Consumers these days rely increasingly on supermarkets for their food purchases. While other channels saw their sales dwindle, only supermarkets – and especially discounters –actually posted growth. Notably, last year consumer spending on food declined only marginally (-0.2 percent) compared to total consumer spending (-2.1 percent). Consumers are very cost-conscious and will stay that way in the years to come. Therefore we do not expect total consumer spending to pick up in 2014. These are the conclusions of ABN AMRO’s 2014 sector update Visie op Food, which was published today.

Borders between distribution channels are blurring

Consumers spent a total €57 billion on food and luxury goods over 2013. That breaks down into €29.3 billion to supermarkets, €17.5 billion to out-of-home channels and €10.2 billion to at-home channels. Only supermarket spending grew in 2013. The out-of-home channels are having a rough time as an increasing number of consumers cook at home more often rather than go out for dinner. According to ABN AMRO, as suppliers capitalise on this development (e.g. by offering fresh, pre-packed, ready-to-cook products), the borders between sales channels are blurring.

Conscious consumers are on the rise

Although price is still the main focus in the food sector, the tide is turning. The abuses in the meat industry have been a wake-up call for consumers in 2013. ABN AMRO views this as favourable for entrepreneurs trying to distinguish themselves in a different way. Conscious consumers are on the rise.
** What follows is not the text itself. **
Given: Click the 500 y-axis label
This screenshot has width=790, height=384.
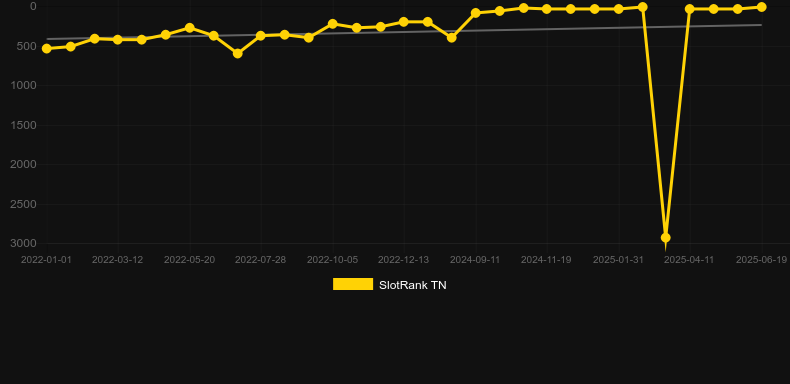Looking at the screenshot, I should [x=26, y=46].
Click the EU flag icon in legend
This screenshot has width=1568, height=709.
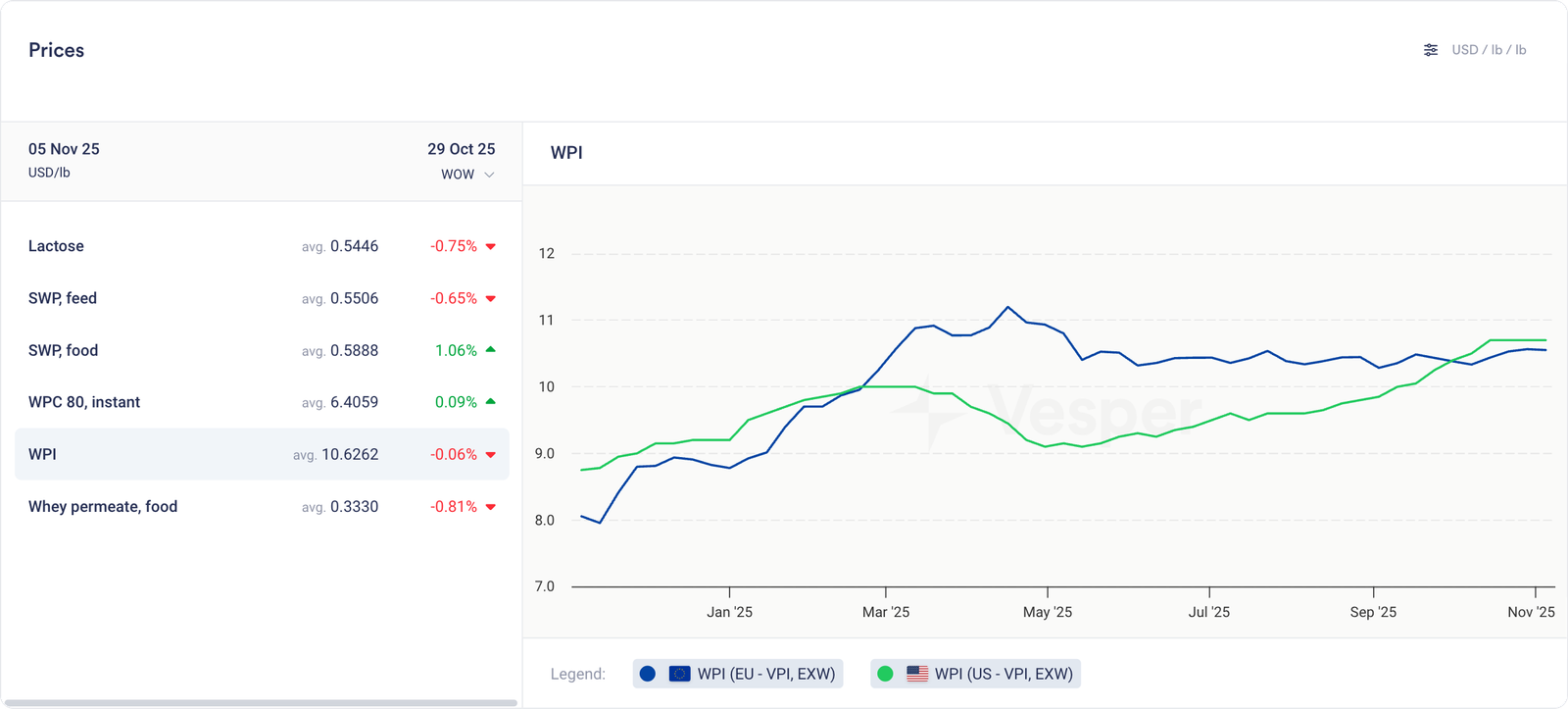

For example, demand for fish with a sustainability label is growing, partially due to the wider range available in supermarkets. The meat industry as well is increasingly guided by shifting consumer demands with regard to animal health and the environment. That goes not only for fresh meat, but for processed and semi-manufactured meats as well. Additionally, consumers are becoming keener on products from familiar, local suppliers. Franchisees in particular are adding locally supplied products to their product ranges.

Gaining an edge with transparency and differentiation

ABN AMRO does not expect consumer budgets to rise yet in 2014. Hotel and catering businesses are being challenged to narrow the price gap between out-of-home and at-home channels. They could do so by investing in the optimisation of logistic processes. For example, they could pool purchases to cut back on distribution costs – and limit their environmental footprint in the process. Additionally, ABN AMRO observes that wholesalers focus more and more on ready-to-cook products, lowering the expenses of their hotel and catering customers. They are also increasingly investing in specific concepts or markets, like health care. “The Dutch food sector could improve its distinctive capacity by guaranteeing transparency and quality. Currently, getting meat to meet food safety requirements is a big issue. New meat concepts allow for greater transparency and offer the consumer a broader range of products to choose from,” says Niels Dijkman, ABN AMRO’s Sector Banker Food. “Each party in the food sector needs to focus on optimising the supply chain and offering more alternatives to conscious consumers. The industry leaders will set the trend in taking responsibility for their supply chain as they broaden their sustainable offering.”